§ What is asked:
[A] Condense the paragraph of the passage on Flock license plate cameras that begins "The ACLU—which recently launched" into a short bulleted list that keeps its main facts.
[B] Reproduce the passage on Flock license plate cameras word for word from "According to the" up to and including "with Flock Safety.".

— start Given passage —

The ACLU—which recently launched a “Get the Flock Out” campaign to “fight creepy ALPR cameras”—says there are currently between 80,000 and 100,000 Flock devices installed nationwide that conduct more than 20 billion scans per month. More than 5,000 law enforcement agencies use the cameras, and some of them keep their locations a secret.



“Flock’s ALPR cameras aren’t like your normal traffic cameras,” the ACLU explained. “This surveillance technology records and tracks every car that comes into view, and then an AI algorithm catalogs the make, model, color, license plate number, bumper stickers, and even scratches. This personal information is then uploaded into a nationwide database that any law enforcement agency with a Flock contract can search—with few regulations or oversight on how they use what they find.”

The backlash against creeping state surveillance has even transcended the partisan divide.

“I think our country is in a kind of uniquely anti-surveillance environment right now, which is to say that, in a time where it seems there is nothing that is not partisan, opposition to government surveillance is nonpartisan,” ACLU privacy and surveillance attorney Chad Marlow told The Washington Times on Thursday.

There is growing action—both legal and otherwise—to end the use of ALPRs across the country.

According to the public information project Ban Flock Cameras, 82 Flock contracts were terminated across 28 states between August 2021 and May 2026, with 39 of those cancellations occurring in the first five months of 2026 alone.

Even Amazon-owned Ring announced earlier this year that it would stop doing business with Flock Safety.

Susie O’Hara, a member of Santa Cruz, California’s nominally nonpartisan City Council, told WBUR earlier this year that she grew increasingly concerned about local use of eight Flock cameras last year after learning that police were sharing data gleaned from the cameras with the company’s national network without city officials’ knowledge, a violation of state laws banning the practice.

— end Given passage —
— start Records supplied —

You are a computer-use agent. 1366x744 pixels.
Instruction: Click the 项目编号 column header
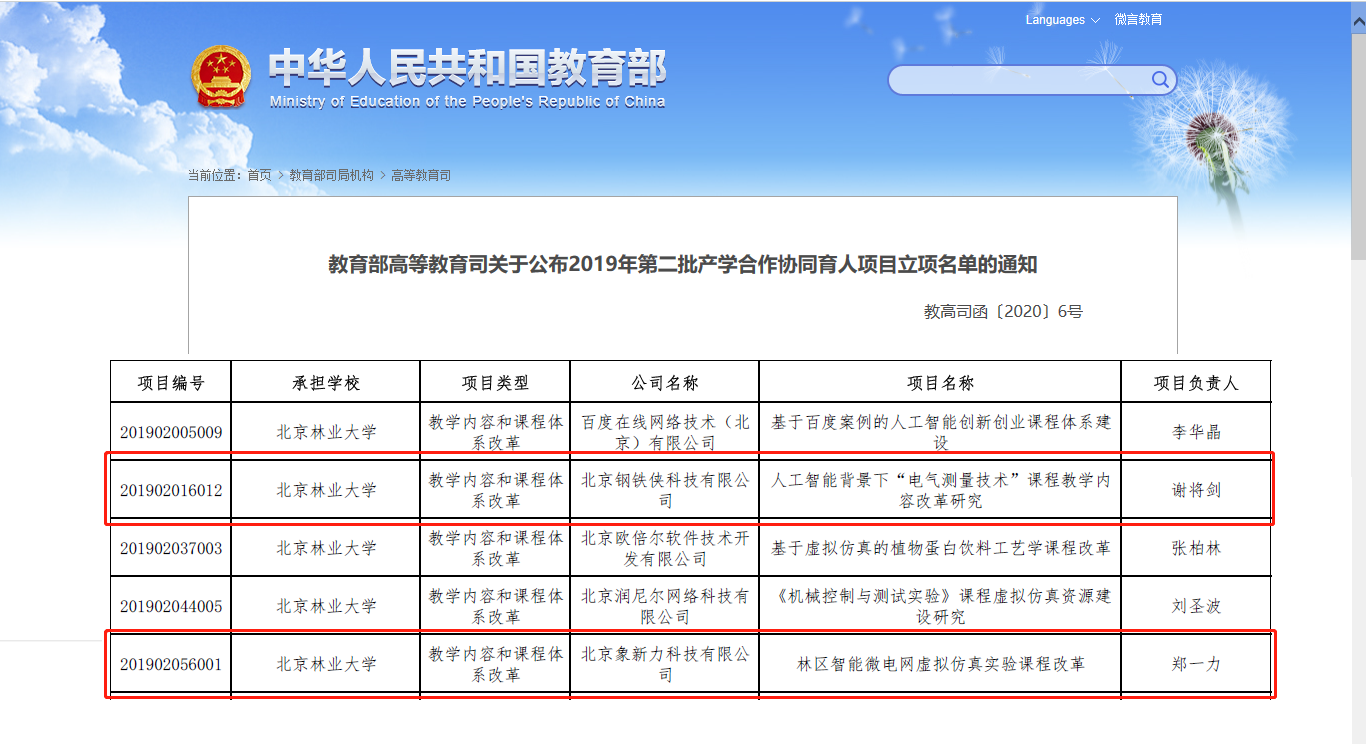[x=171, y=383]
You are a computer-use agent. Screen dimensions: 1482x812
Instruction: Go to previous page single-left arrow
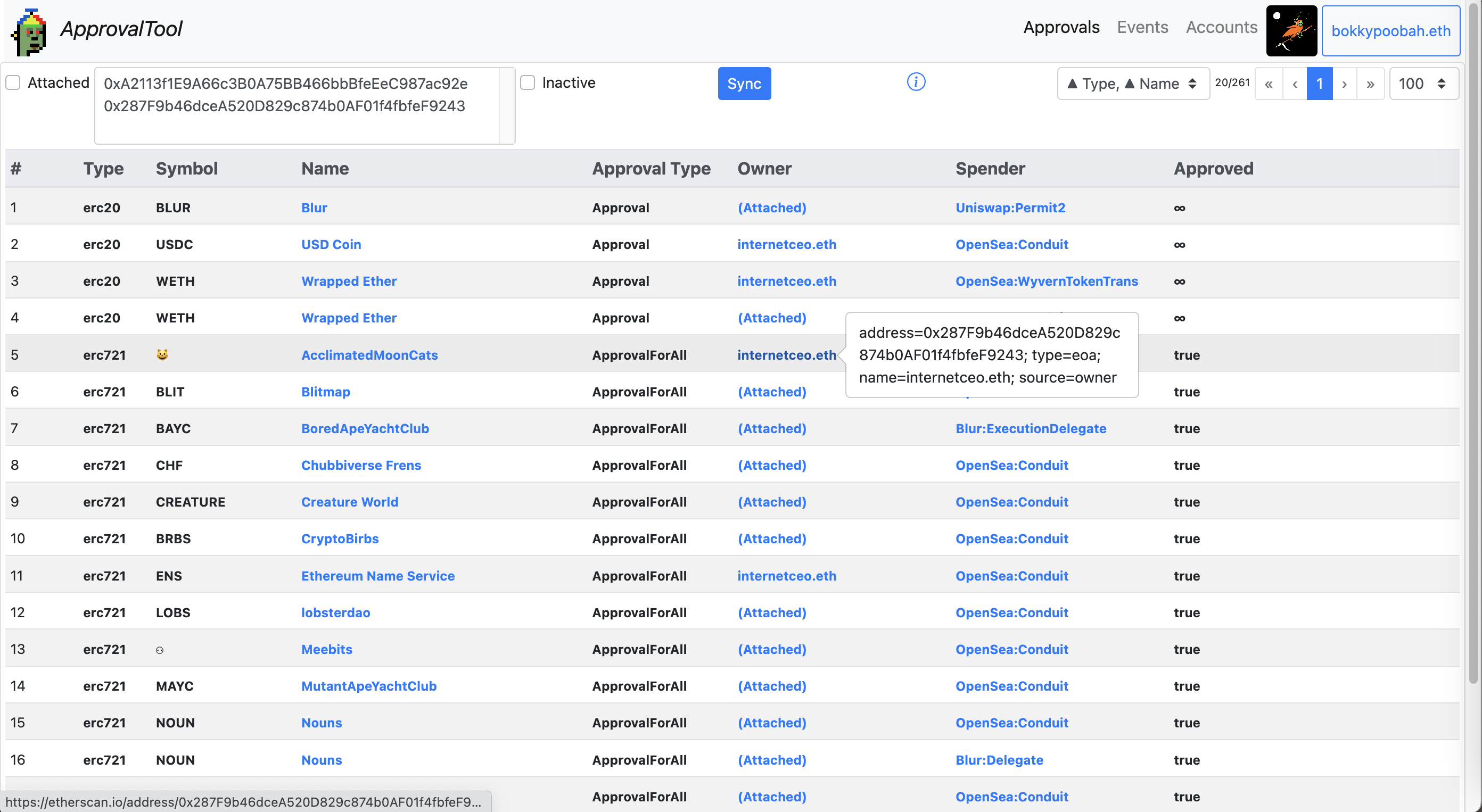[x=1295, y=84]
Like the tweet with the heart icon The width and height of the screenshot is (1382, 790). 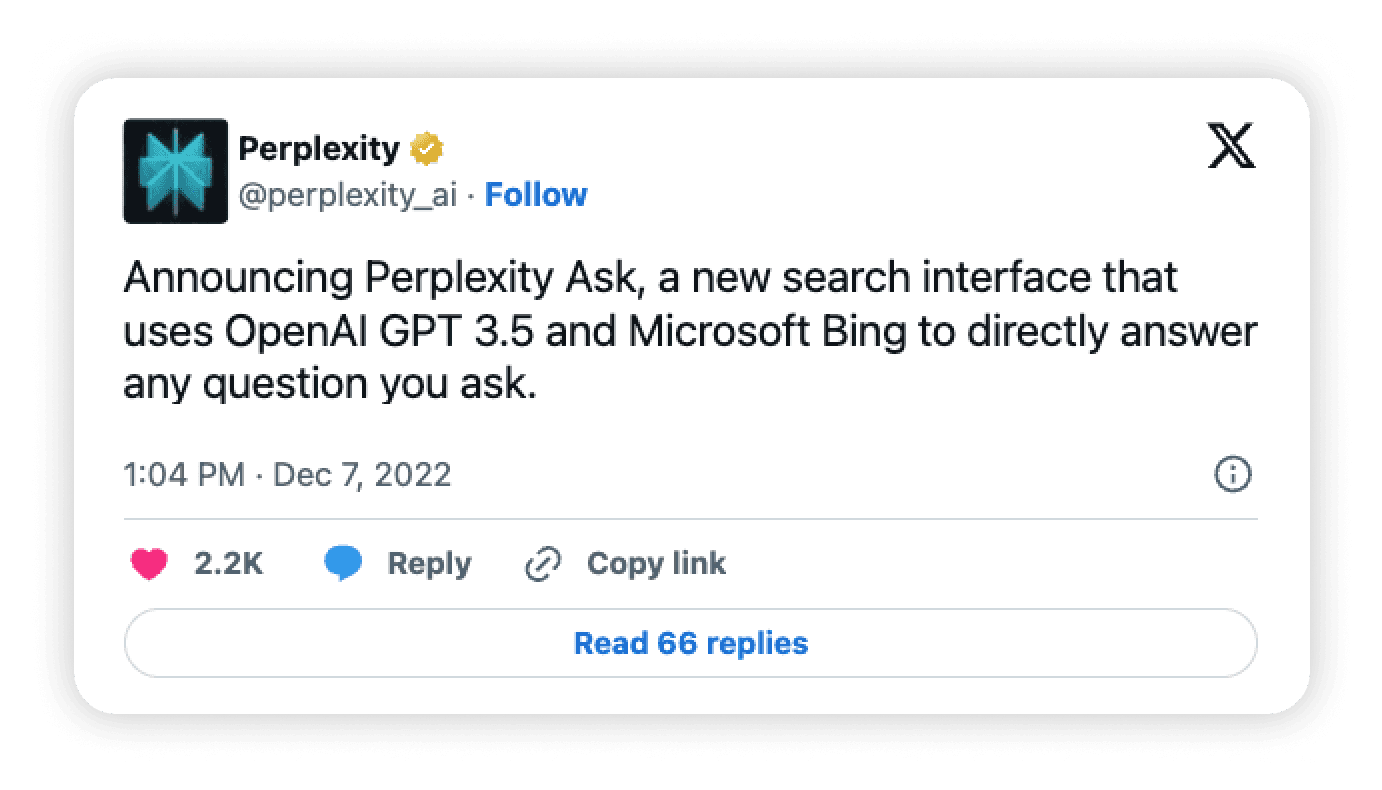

— end Records supplied —

§ Response list:
[A]
- The ACLU recently launched a "Get the Flock Out" campaign against ALPR cameras.
- It says 80,000 to 100,000 Flock devices are installed nationwide.
- These devices conduct more than 20 billion scans per month.
- More than 5,000 law enforcement agencies use the cameras, and some keep their locations secret.

[B]
According to the public information project Ban Flock Cameras, 82 Flock contracts were terminated across 28 states between August 2021 and May 2026, with 39 of those cancellations occurring in the first five months of 2026 alone.

Even Amazon-owned Ring announced earlier this year that it would stop doing business with Flock Safety.